§ **Exercise instructions**
Copy every entry below exactly, and keep out the pictures.

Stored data

****************

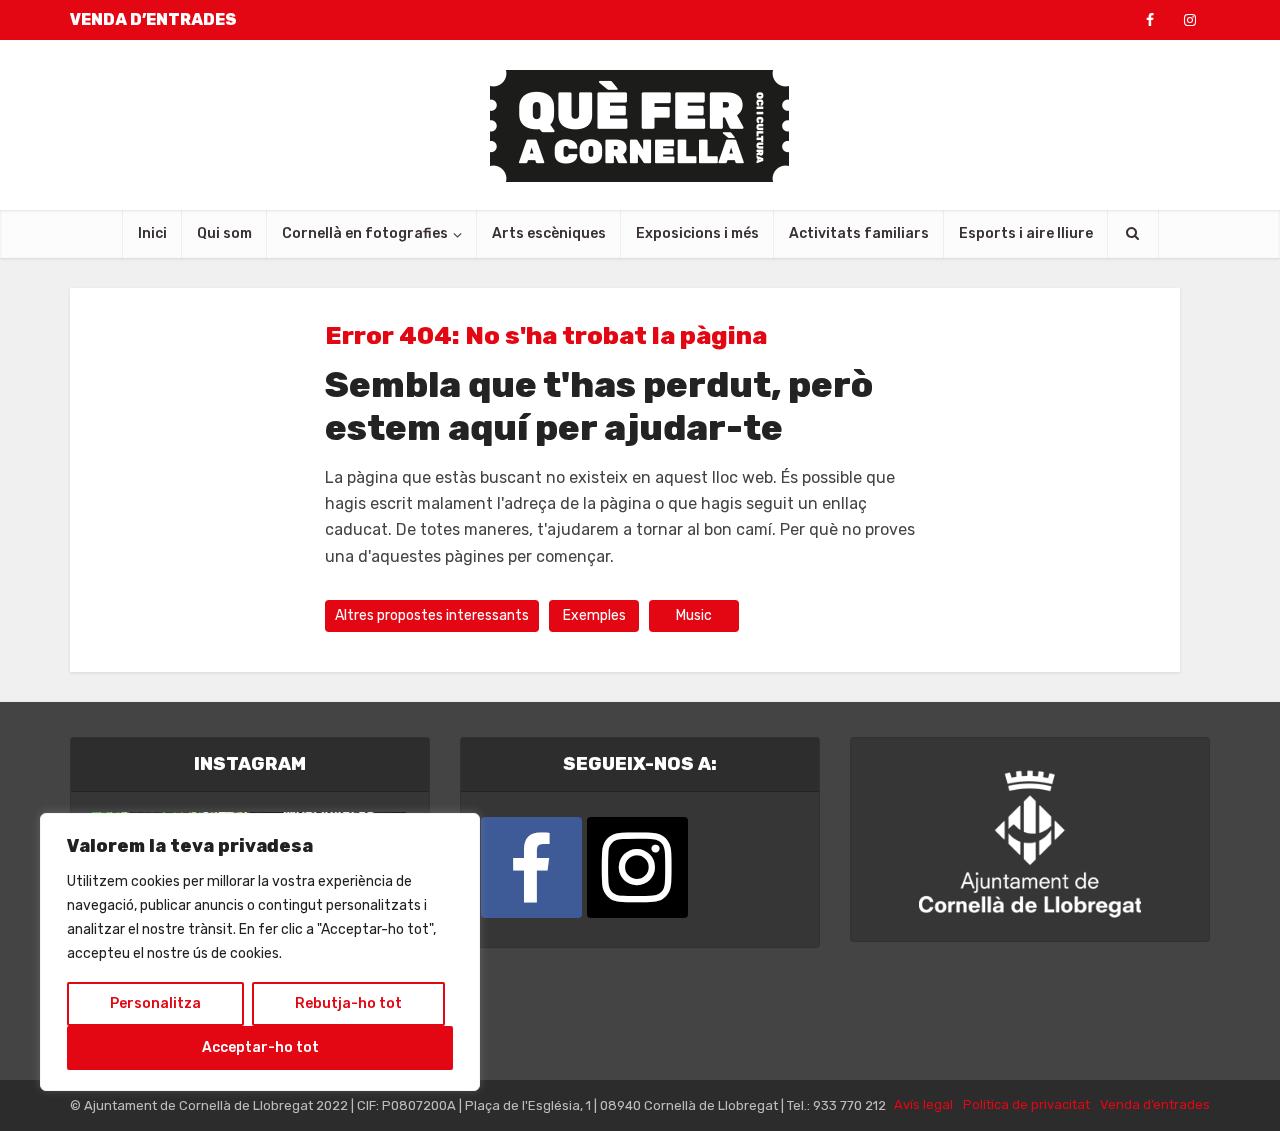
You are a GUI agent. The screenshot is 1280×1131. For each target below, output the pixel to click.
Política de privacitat (1026, 1104)
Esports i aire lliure (1026, 233)
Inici (152, 233)
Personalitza (155, 1003)
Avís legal (923, 1104)
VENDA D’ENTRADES (153, 19)
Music (694, 615)
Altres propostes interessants (432, 615)
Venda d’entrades (1155, 1104)
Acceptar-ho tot (260, 1047)
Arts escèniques (549, 233)
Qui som (224, 233)
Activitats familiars (859, 233)
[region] (260, 952)
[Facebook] (531, 867)
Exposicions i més (697, 233)
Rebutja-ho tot (348, 1003)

****************

§ **The answer**
You are a GUI agent. The screenshot is 1280×1131. For each target below, output the pixel to click.
Política de privacitat (1026, 1104)
Esports i aire lliure (1026, 233)
Inici (152, 233)
Personalitza (155, 1003)
Avís legal (923, 1104)
VENDA D’ENTRADES (153, 19)
Music (694, 615)
Altres propostes interessants (432, 615)
Venda d’entrades (1155, 1104)
Acceptar-ho tot (260, 1047)
Arts escèniques (549, 233)
Qui som (224, 233)
Activitats familiars (859, 233)
[region] (260, 952)
[Facebook] (531, 867)
Exposicions i més (697, 233)
Rebutja-ho tot (348, 1003)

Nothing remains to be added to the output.